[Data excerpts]
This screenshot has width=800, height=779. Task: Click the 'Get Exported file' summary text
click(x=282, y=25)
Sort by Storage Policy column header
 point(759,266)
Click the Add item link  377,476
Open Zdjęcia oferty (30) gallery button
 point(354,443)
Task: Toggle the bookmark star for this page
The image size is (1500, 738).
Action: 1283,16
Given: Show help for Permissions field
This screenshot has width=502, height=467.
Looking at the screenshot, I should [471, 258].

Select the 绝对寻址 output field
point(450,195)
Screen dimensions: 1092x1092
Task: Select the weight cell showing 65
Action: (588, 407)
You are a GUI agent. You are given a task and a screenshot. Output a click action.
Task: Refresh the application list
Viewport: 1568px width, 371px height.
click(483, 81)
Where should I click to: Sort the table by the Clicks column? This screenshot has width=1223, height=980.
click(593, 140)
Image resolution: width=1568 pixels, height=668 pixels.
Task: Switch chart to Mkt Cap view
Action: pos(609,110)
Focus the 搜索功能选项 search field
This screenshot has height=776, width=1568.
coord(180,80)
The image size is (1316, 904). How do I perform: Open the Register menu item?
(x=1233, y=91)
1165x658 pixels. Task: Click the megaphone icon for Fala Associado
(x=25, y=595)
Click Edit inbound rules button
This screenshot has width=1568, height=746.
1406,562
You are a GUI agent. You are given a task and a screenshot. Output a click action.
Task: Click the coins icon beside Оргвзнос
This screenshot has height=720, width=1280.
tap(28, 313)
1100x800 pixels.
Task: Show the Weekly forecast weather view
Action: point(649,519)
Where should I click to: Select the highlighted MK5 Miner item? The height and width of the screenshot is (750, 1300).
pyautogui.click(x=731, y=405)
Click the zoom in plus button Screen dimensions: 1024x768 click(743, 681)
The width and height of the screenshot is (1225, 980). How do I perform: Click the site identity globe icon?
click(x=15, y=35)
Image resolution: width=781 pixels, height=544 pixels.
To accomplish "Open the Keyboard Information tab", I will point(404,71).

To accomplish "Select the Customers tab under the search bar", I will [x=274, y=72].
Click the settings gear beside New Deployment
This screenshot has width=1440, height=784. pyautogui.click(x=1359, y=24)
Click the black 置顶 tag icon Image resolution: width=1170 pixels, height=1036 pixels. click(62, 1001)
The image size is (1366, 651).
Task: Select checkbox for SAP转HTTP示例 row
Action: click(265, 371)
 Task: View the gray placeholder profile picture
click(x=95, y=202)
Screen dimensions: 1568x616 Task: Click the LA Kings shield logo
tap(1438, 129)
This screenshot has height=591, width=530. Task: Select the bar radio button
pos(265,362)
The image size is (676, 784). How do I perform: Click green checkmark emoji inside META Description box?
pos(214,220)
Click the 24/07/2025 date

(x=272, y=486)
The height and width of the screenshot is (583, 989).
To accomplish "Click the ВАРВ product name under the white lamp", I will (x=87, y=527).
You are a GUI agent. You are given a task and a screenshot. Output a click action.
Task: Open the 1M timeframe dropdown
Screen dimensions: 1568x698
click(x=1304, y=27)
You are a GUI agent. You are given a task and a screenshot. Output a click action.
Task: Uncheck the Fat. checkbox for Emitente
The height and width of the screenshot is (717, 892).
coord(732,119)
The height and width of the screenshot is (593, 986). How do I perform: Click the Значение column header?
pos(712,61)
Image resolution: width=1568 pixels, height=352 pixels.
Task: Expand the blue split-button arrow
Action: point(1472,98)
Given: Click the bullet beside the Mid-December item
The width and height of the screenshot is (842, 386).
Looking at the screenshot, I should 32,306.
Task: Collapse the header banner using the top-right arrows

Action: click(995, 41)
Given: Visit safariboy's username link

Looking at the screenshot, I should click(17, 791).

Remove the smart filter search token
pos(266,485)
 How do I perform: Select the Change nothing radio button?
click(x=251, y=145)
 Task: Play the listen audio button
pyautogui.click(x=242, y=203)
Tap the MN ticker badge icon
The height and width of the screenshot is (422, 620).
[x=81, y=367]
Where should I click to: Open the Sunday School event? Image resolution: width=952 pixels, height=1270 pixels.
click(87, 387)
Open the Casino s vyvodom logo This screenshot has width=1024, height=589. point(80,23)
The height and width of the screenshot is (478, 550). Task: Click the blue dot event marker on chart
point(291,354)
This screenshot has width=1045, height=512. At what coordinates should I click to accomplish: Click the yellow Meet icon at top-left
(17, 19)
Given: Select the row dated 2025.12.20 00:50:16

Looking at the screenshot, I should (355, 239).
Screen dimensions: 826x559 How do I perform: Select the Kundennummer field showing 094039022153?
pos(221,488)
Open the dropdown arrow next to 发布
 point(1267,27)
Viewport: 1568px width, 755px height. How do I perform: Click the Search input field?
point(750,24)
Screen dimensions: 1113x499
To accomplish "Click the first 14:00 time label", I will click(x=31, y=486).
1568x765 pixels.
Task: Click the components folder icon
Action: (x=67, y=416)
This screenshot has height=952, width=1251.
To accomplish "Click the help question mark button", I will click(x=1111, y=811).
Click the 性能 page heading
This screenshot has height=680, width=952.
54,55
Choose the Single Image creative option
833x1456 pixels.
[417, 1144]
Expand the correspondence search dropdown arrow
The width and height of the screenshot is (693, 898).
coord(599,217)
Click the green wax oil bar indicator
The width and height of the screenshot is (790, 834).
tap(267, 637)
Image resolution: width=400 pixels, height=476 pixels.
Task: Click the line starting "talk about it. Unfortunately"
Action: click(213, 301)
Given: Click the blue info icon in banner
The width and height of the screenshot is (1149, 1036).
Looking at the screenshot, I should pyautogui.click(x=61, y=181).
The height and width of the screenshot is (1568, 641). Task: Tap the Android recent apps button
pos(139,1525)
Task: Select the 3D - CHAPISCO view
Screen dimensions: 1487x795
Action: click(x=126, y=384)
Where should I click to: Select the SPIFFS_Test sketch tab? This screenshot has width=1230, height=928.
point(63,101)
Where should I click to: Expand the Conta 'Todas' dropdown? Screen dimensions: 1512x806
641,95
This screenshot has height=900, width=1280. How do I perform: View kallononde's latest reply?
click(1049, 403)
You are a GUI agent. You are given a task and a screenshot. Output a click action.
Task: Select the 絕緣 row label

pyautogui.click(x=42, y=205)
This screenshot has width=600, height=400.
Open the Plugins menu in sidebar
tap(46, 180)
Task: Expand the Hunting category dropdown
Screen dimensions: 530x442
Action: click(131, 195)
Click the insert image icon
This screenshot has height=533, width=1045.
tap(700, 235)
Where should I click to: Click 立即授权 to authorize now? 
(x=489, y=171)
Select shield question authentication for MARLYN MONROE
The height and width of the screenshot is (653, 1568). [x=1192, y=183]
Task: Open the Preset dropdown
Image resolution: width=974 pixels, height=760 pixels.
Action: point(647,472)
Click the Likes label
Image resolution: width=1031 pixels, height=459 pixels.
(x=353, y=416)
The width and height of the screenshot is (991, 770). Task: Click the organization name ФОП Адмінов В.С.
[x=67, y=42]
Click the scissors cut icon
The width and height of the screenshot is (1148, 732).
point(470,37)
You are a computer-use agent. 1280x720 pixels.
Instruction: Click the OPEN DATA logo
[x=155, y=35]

What to work on »
An exact repetition of all the records above is required.

Solution »
This screenshot has width=800, height=779. Task: Click the 'Get Exported file' summary text
click(x=282, y=25)
Sort by Storage Policy column header
 point(759,266)
Click the Add item link  377,476
Open Zdjęcia oferty (30) gallery button
 point(354,443)
Task: Toggle the bookmark star for this page
The image size is (1500, 738).
Action: 1283,16
Given: Show help for Permissions field
This screenshot has width=502, height=467.
Looking at the screenshot, I should [471, 258].

Select the 绝对寻址 output field
point(450,195)
Screen dimensions: 1092x1092
Task: Select the weight cell showing 65
Action: (588, 407)
You are a GUI agent. You are given a task and a screenshot. Output a click action.
Task: Refresh the application list
Viewport: 1568px width, 371px height.
click(483, 81)
Where should I click to: Sort the table by the Clicks column? This screenshot has width=1223, height=980.
click(593, 140)
Image resolution: width=1568 pixels, height=668 pixels.
Task: Switch chart to Mkt Cap view
Action: pos(609,110)
Focus the 搜索功能选项 search field
This screenshot has height=776, width=1568.
coord(180,80)
The image size is (1316, 904). How do I perform: Open the Register menu item?
(x=1233, y=91)
1165x658 pixels. Task: Click the megaphone icon for Fala Associado
(x=25, y=595)
Click Edit inbound rules button
This screenshot has width=1568, height=746.
1406,562
You are a GUI agent. You are given a task and a screenshot. Output a click action.
Task: Click the coins icon beside Оргвзнос
This screenshot has height=720, width=1280.
tap(28, 313)
1100x800 pixels.
Task: Show the Weekly forecast weather view
Action: point(649,519)
Where should I click to: Select the highlighted MK5 Miner item? The height and width of the screenshot is (750, 1300).
pyautogui.click(x=731, y=405)
Click the zoom in plus button Screen dimensions: 1024x768 click(743, 681)
The width and height of the screenshot is (1225, 980). How do I perform: Click the site identity globe icon?
click(x=15, y=35)
Image resolution: width=781 pixels, height=544 pixels.
To accomplish "Open the Keyboard Information tab", I will point(404,71).

To accomplish "Select the Customers tab under the search bar", I will [x=274, y=72].
Click the settings gear beside New Deployment
This screenshot has width=1440, height=784. pyautogui.click(x=1359, y=24)
Click the black 置顶 tag icon Image resolution: width=1170 pixels, height=1036 pixels. click(62, 1001)
The image size is (1366, 651).
Task: Select checkbox for SAP转HTTP示例 row
Action: click(265, 371)
 Task: View the gray placeholder profile picture
click(x=95, y=202)
Screen dimensions: 1568x616 Task: Click the LA Kings shield logo
tap(1438, 129)
This screenshot has height=591, width=530. Task: Select the bar radio button
pos(265,362)
The image size is (676, 784). How do I perform: Click green checkmark emoji inside META Description box?
pos(214,220)
Click the 24/07/2025 date

(x=272, y=486)
The height and width of the screenshot is (583, 989).
To accomplish "Click the ВАРВ product name under the white lamp", I will (x=87, y=527).
You are a GUI agent. You are given a task and a screenshot. Output a click action.
Task: Open the 1M timeframe dropdown
Screen dimensions: 1568x698
click(x=1304, y=27)
You are a GUI agent. You are given a task and a screenshot. Output a click action.
Task: Uncheck the Fat. checkbox for Emitente
The height and width of the screenshot is (717, 892).
coord(732,119)
The height and width of the screenshot is (593, 986). How do I perform: Click the Значение column header?
pos(712,61)
Image resolution: width=1568 pixels, height=352 pixels.
Task: Expand the blue split-button arrow
Action: point(1472,98)
Given: Click the bullet beside the Mid-December item
The width and height of the screenshot is (842, 386).
Looking at the screenshot, I should 32,306.
Task: Collapse the header banner using the top-right arrows

Action: click(995, 41)
Given: Visit safariboy's username link

Looking at the screenshot, I should click(17, 791).

Remove the smart filter search token
pos(266,485)
 How do I perform: Select the Change nothing radio button?
click(x=251, y=145)
 Task: Play the listen audio button
pyautogui.click(x=242, y=203)
Tap the MN ticker badge icon
The height and width of the screenshot is (422, 620).
[x=81, y=367]
Where should I click to: Open the Sunday School event? Image resolution: width=952 pixels, height=1270 pixels.
click(87, 387)
Open the Casino s vyvodom logo This screenshot has width=1024, height=589. point(80,23)
The height and width of the screenshot is (478, 550). Task: Click the blue dot event marker on chart
point(291,354)
This screenshot has width=1045, height=512. At what coordinates should I click to accomplish: Click the yellow Meet icon at top-left
(17, 19)
Given: Select the row dated 2025.12.20 00:50:16

Looking at the screenshot, I should (355, 239).
Screen dimensions: 826x559 How do I perform: Select the Kundennummer field showing 094039022153?
pos(221,488)
Open the dropdown arrow next to 发布
 point(1267,27)
Viewport: 1568px width, 755px height. How do I perform: Click the Search input field?
point(750,24)
Screen dimensions: 1113x499
To accomplish "Click the first 14:00 time label", I will click(x=31, y=486).
1568x765 pixels.
Task: Click the components folder icon
Action: (x=67, y=416)
This screenshot has height=952, width=1251.
To accomplish "Click the help question mark button", I will click(x=1111, y=811).
Click the 性能 page heading
This screenshot has height=680, width=952.
54,55
Choose the Single Image creative option
833x1456 pixels.
[417, 1144]
Expand the correspondence search dropdown arrow
The width and height of the screenshot is (693, 898).
coord(599,217)
Click the green wax oil bar indicator
The width and height of the screenshot is (790, 834).
tap(267, 637)
Image resolution: width=400 pixels, height=476 pixels.
Task: Click the line starting "talk about it. Unfortunately"
Action: click(213, 301)
Given: Click the blue info icon in banner
The width and height of the screenshot is (1149, 1036).
Looking at the screenshot, I should pyautogui.click(x=61, y=181).
The height and width of the screenshot is (1568, 641). Task: Tap the Android recent apps button
pos(139,1525)
Task: Select the 3D - CHAPISCO view
Screen dimensions: 1487x795
Action: click(x=126, y=384)
Where should I click to: Select the SPIFFS_Test sketch tab? This screenshot has width=1230, height=928.
point(63,101)
Where should I click to: Expand the Conta 'Todas' dropdown? Screen dimensions: 1512x806
641,95
This screenshot has height=900, width=1280. How do I perform: View kallononde's latest reply?
click(1049, 403)
You are a GUI agent. You are given a task and a screenshot. Output a click action.
Task: Select the 絕緣 row label

pyautogui.click(x=42, y=205)
This screenshot has width=600, height=400.
Open the Plugins menu in sidebar
tap(46, 180)
Task: Expand the Hunting category dropdown
Screen dimensions: 530x442
Action: click(131, 195)
Click the insert image icon
This screenshot has height=533, width=1045.
tap(700, 235)
Where should I click to: Click 立即授权 to authorize now? 
(x=489, y=171)
Select shield question authentication for MARLYN MONROE
The height and width of the screenshot is (653, 1568). [x=1192, y=183]
Task: Open the Preset dropdown
Image resolution: width=974 pixels, height=760 pixels.
Action: point(647,472)
Click the Likes label
Image resolution: width=1031 pixels, height=459 pixels.
(x=353, y=416)
The width and height of the screenshot is (991, 770). Task: Click the organization name ФОП Адмінов В.С.
[x=67, y=42]
Click the scissors cut icon
The width and height of the screenshot is (1148, 732).
point(470,37)
You are a computer-use agent. 1280x720 pixels.
Instruction: Click the OPEN DATA logo
[x=155, y=35]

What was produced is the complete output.